◆ Task goal: Report each line in the items below that contains the string "legend", copying every such line in full.

◆ Extracted information:
.....

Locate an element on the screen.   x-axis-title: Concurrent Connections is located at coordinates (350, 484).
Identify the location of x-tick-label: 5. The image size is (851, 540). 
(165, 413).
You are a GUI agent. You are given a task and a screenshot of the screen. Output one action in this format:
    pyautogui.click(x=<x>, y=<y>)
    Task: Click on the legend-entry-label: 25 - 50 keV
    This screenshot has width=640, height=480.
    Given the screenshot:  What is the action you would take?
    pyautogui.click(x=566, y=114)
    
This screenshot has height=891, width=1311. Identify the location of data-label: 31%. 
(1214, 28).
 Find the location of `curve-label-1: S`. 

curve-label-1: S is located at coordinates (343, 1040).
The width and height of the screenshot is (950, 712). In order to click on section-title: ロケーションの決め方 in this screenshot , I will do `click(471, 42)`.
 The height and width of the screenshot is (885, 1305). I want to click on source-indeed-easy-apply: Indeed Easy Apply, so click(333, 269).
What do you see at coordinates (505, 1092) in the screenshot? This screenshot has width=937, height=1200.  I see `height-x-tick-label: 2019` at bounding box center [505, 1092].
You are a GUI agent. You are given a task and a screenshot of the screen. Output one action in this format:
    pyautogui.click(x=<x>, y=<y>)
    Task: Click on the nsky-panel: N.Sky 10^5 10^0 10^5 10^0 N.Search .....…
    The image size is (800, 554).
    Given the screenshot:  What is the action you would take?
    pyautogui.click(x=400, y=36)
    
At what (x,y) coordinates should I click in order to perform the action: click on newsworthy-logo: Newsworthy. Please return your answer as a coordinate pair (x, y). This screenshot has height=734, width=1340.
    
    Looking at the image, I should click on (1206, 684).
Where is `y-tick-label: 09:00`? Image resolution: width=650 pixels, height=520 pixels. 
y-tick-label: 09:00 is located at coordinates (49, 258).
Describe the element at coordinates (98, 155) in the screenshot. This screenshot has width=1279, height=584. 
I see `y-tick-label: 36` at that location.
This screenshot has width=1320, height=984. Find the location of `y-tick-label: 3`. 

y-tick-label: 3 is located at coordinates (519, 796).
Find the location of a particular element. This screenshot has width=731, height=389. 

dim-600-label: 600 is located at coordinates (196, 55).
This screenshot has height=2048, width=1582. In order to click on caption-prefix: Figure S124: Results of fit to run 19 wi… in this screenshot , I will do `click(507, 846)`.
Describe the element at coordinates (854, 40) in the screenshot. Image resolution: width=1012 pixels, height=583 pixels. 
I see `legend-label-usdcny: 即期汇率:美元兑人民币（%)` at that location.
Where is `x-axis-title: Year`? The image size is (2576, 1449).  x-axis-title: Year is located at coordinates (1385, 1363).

.....

◆ Exercise solution:
    Task: Click on the legend-entry-label: 25 - 50 keV
I see `legend-label-usdcny: 即期汇率:美元兑人民币（%)` at that location.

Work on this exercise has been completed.